If you can walk for half an hour and hold a conversation, you can train for a friendly 5K. This guide keeps the effort easy, uses short run–walk intervals, and shows you exactly what happens at parkrun so you arrive calm and ready.
01Mindset & Safety
Go easy to go far. Your easy pace lets you hold a conversation (the "talk test"). Aim for effort, not speed.
- Progress, not perfection. Walk breaks are built into the plan—lots of experienced runners use them too.
- Check in with your body. If you have health concerns or pain that changes your stride, talk to a professional first.
- Consistency beats intensity. Three short sessions per week > one big hero run.
02Gear You Actually Need
- Shoes: Comfortable, well‑fitting trainers—no need for fancy carbon plates.
- Clothes: Weather‑appropriate layers you can move in.
- Optional: Simple watch/phone for intervals, cap/sunnies, a drink for after.
03How the Training Works
- Run‑walk method: Structured intervals so you never feel overwhelmed.
- Easy effort: Keep breath controlled (RPE 3–4/10). If in doubt, slow down or extend the walk.
- Strength (10–15 min, 2×/week): Bodyweight squats, glute bridges, calf raises, side planks.
- Rest days: Non‑negotiable for adaptation.
048‑Week Beginner Plan
Every session: 5‑minute brisk walk to warm up → intervals → 5‑minute easy walk to cool down + light stretches. If a week feels tough, repeat it before moving on.
Week 1
8 × (Run 1 min • Walk 90 sec)
Week 2
6 × (Run 90 sec • Walk 2 min)
Week 3
5 × (Run 2 min • Walk 2 min)
Week 4
4 × (Run 3 min • Walk 2 min)
Week 5
3 × (Run 5 min • Walk 2 min)
Week 6
2 × (Run 8 min • Walk 3 min)
Week 7
Option A: Continuous easy jog 20–25 min
Option B: 12 min run • 2 min walk • 8–10 min run
Week 8 (Event Week)
Early‑week: 20–25 min easy jog or 10/1 run‑walk ×2
Mid‑week: 15–20 min very easy jog
Saturday: parkrun 5 km (start very easy; pick up gently after halfway if you feel good)
Already active? If you walk a lot or cycle/swim regularly, you can usually start at Week 3–4.
05Pacing Without Overthinking
- Talk test: If you can't speak in full sentences, slow down.

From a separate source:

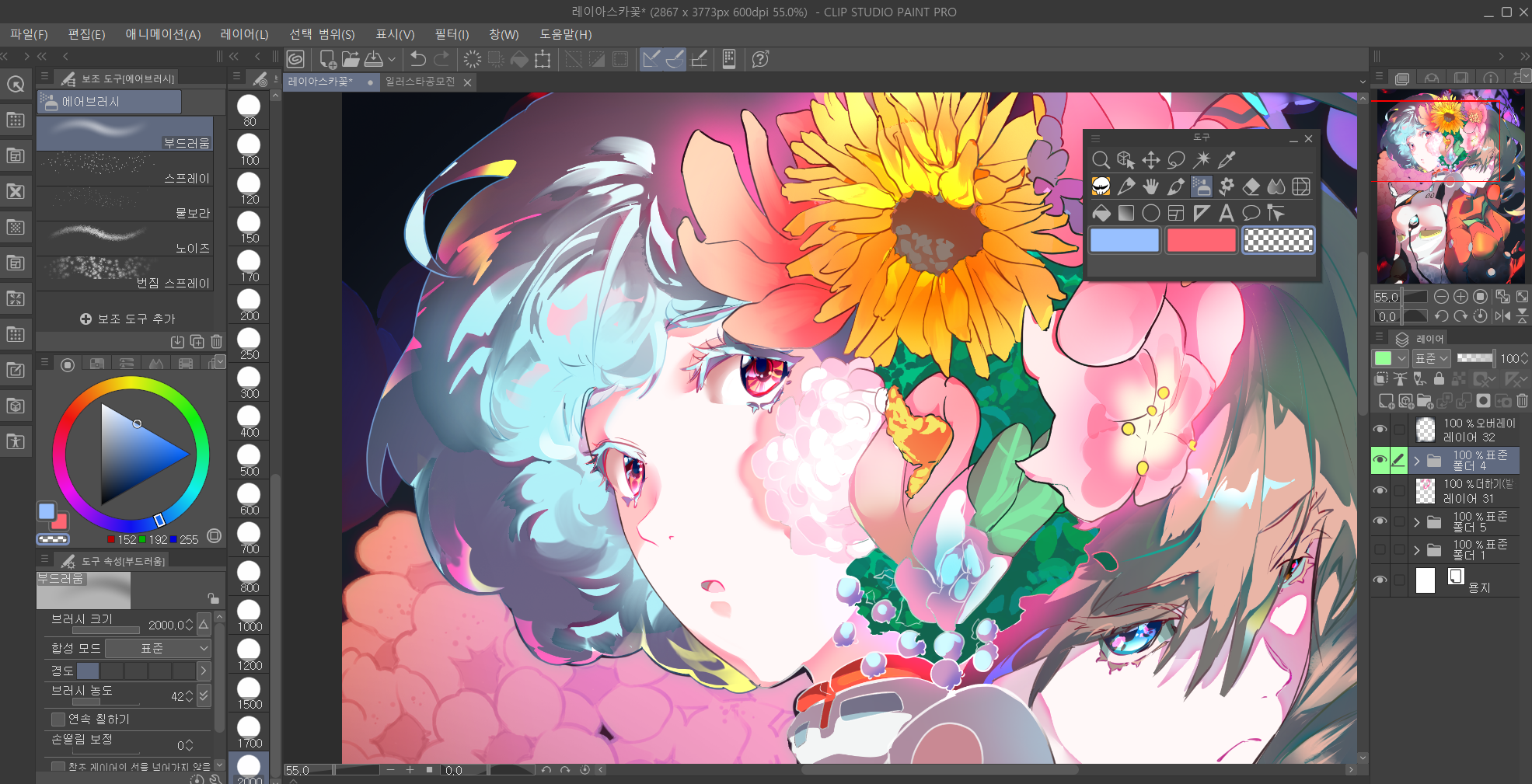Click the Undo arrow in command bar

- Run‑walk ratios: On the day, try 3:1 (run 3 min, walk 1 min) or 90:30 (run 90 sec, walk 30 sec) to keep things smooth.
06What to Expect at parkrun
- Free, friendly, weekly. Most events are Saturday mornings (check your local start time).
- Register once, bring your barcode. Printed or digital—see your local event's guidance.
- First‑timers' welcome: Short briefing covering the course and how it works.
- You won't be last. There's a Tail Walker who finishes behind everyone and supports newcomers.
- Timing: Cross the line, collect a token, scan with your barcode—results arrive later.
07Race‑Day Checklist
08If Something Niggles
- Shins/ankles: Ease the pace; use quick, light steps. Add calf raises once pain‑free.
- Knees: Strengthen glutes/quads (bridges, squats); keep strides short and posture tall.
- Fatigue: Sleep more; keep easy days truly easy; don't stack hard sessions.
09After You Finish
- Walk 5–10 minutes to cool down; drink water.
- Snack with protein + carbs within 60–90 minutes.
- Celebrate your first time—then set a feel‑good goal (e.g., "complete 4 parkruns in 6 weeks" or "run the first 3 km without a walk break").
10Frequently Asked Questions
No—run‑walk is encouraged. Many people use it long‑term.
Any time that gets you across the line smiling. Many first 5K times sit between 25–45+ minutes—every one is welcome.
Not necessary. A relaxed 20–25‑minute jog in Week 7 is enough confidence boost.
Note: This guide is general information only and not a substitute for medical advice. If you have existing conditions or new/worsening pain, seek professional guidance.